Stated goal A
In the forum thread on hang tag safety pins, what search terms does jojobaid recommend for finding the pins sold in small packages?
Stated goal B
Repeat the forum thread on hang tag safety pins from "Brass Safety Pins" up to and including "in small packages.", word for word.

Passage provided
# Hang Tag Safety Pin



## dmodedirt (Feb 5, 2009)

Does anyone know where I can buy safety pins like these to attach my hang tags to my shirts? I've looked everywhere online, but no luck.


----------



## jojobaid (Sep 26, 2011)

I was searching for these too and found the following site just now.

Anguo City Sorter World Netting - Mesh curtain, metal drapery, metal fabrics

I haven't looked at pricing or how many you have to order.... But they do carry them.


----------



## JOHNSY (Dec 20, 2010)

dmodedirt said:


> Does anyone know where I can buy safety pins like these to attach my hang tags to my shirts? I've looked everywhere online, but no luck.


i dont want to be that guy that doesnt answer the question you had but it seems your looking for a stylish safety pin... here is an option.

https://shop.rings-things.com/cart/pc/idea-ology-Trinket-Pins-Antiqued-Metals-470p22944.htm


----------



## JOHNSY (Dec 20, 2010)

Here you go...

Brass Safety Pins - China Safety Pin,Metal Safety Pin,Pin in Buckle, Hook & Loop


----------



## jojobaid (Sep 26, 2011)

I've been doing more searching on these. If you search for "coilless" or "coiless calabash, bulb or gourd safety pins" you'll find a lot of options that will sell them in small packages.


----------

Entries drawn from a collection:
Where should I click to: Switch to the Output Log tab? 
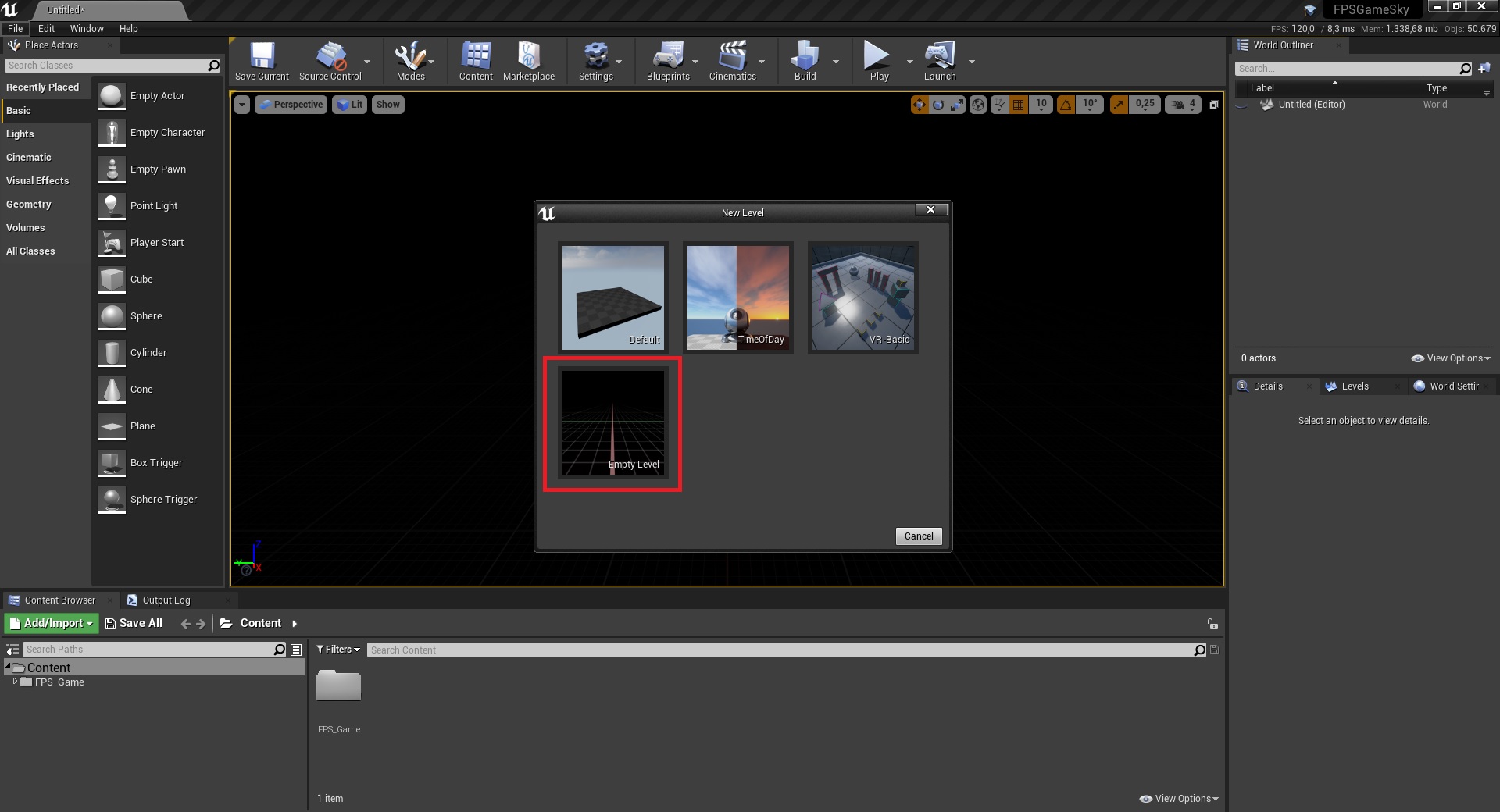point(166,600)
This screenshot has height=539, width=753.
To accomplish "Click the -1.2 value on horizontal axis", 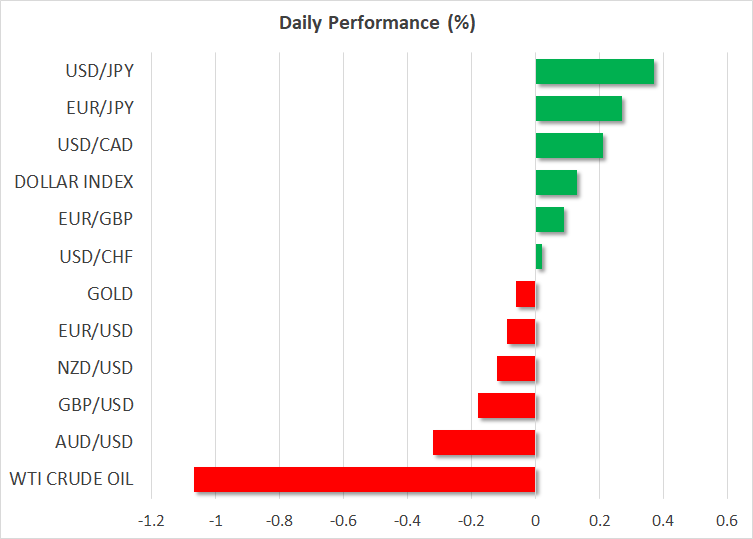I will click(x=151, y=521).
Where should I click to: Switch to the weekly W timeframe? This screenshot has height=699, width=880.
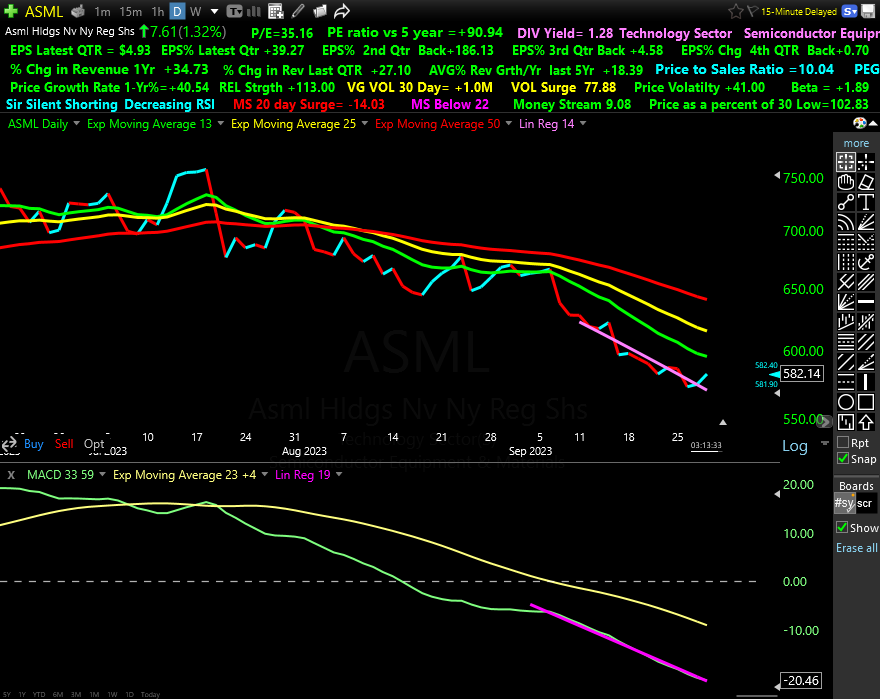click(x=194, y=12)
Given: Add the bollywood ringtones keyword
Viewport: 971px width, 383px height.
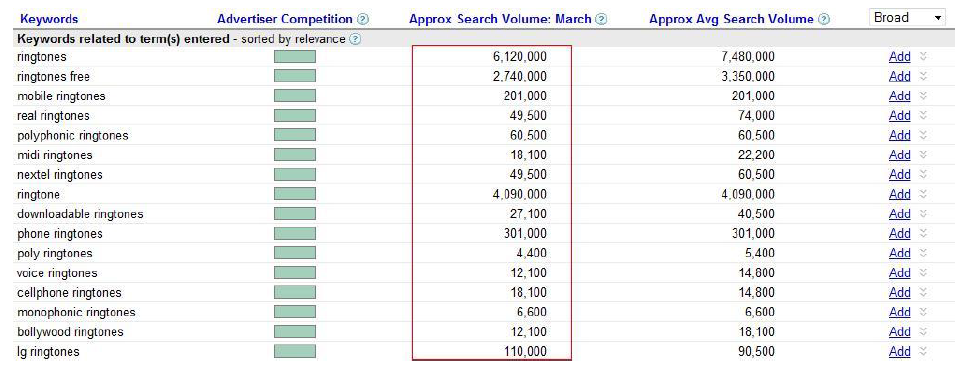Looking at the screenshot, I should (x=899, y=332).
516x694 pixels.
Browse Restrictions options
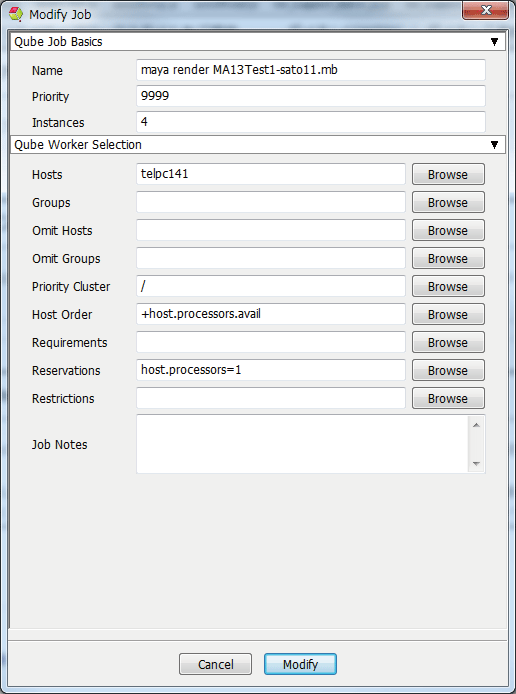(x=448, y=398)
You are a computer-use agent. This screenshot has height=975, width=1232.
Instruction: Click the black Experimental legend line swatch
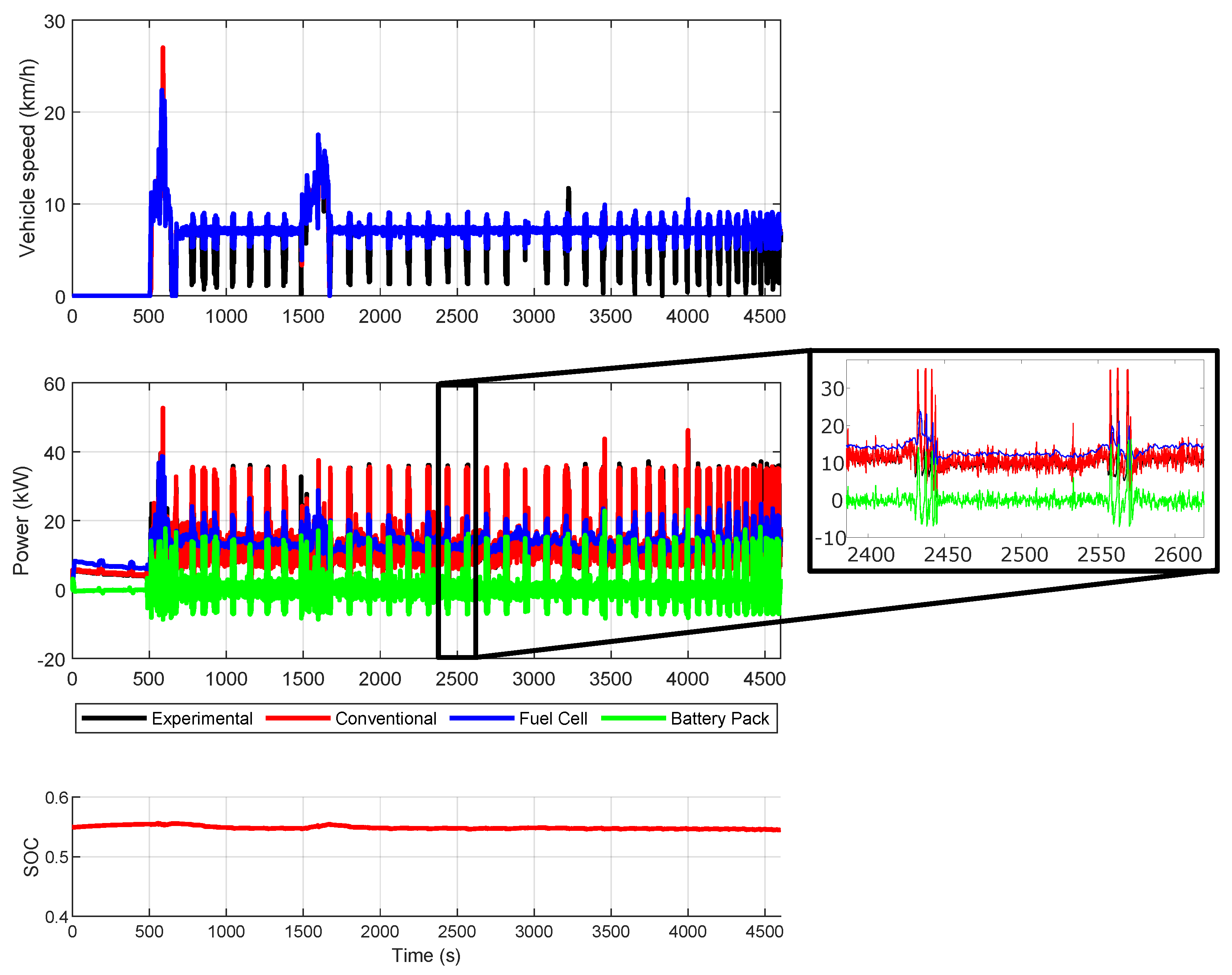click(x=114, y=718)
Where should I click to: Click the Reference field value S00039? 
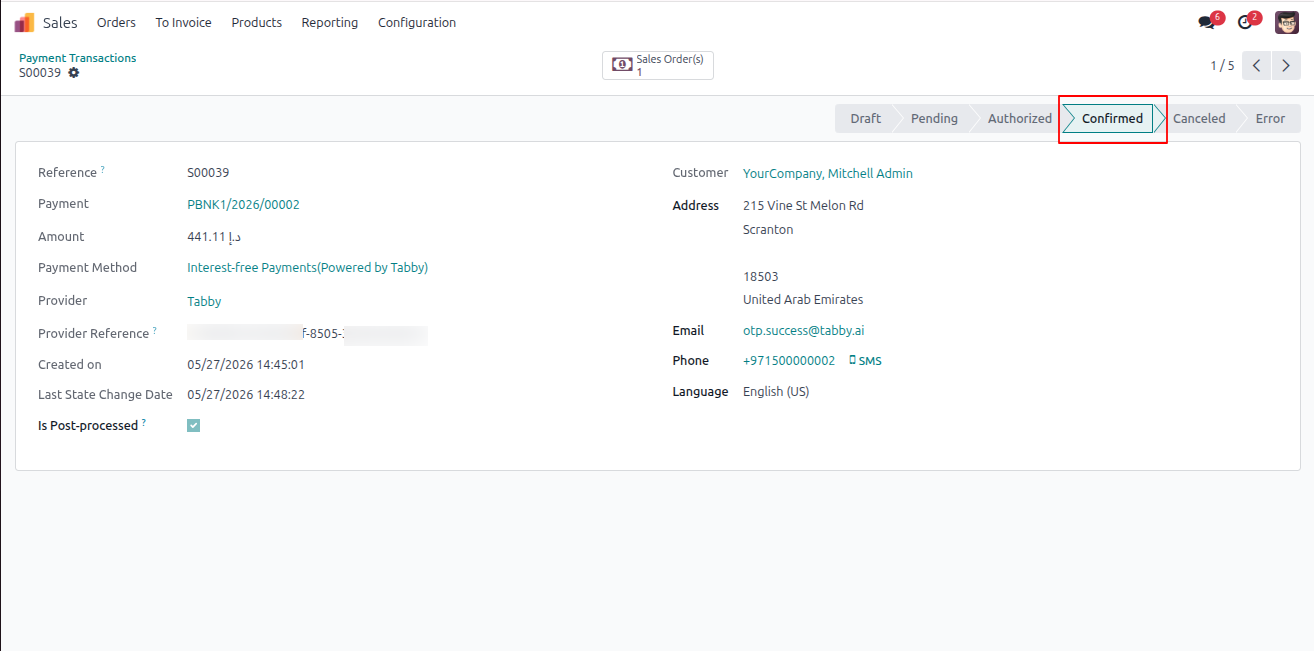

Full answer A
"Coilless" or "coiless calabash, bulb or gourd safety pins."

Full answer B
Brass Safety Pins - China Safety Pin,Metal Safety Pin,Pin in Buckle, Hook & Loop


----------



## jojobaid (Sep 26, 2011)

I've been doing more searching on these. If you search for "coilless" or "coiless calabash, bulb or gourd safety pins" you'll find a lot of options that will sell them in small packages.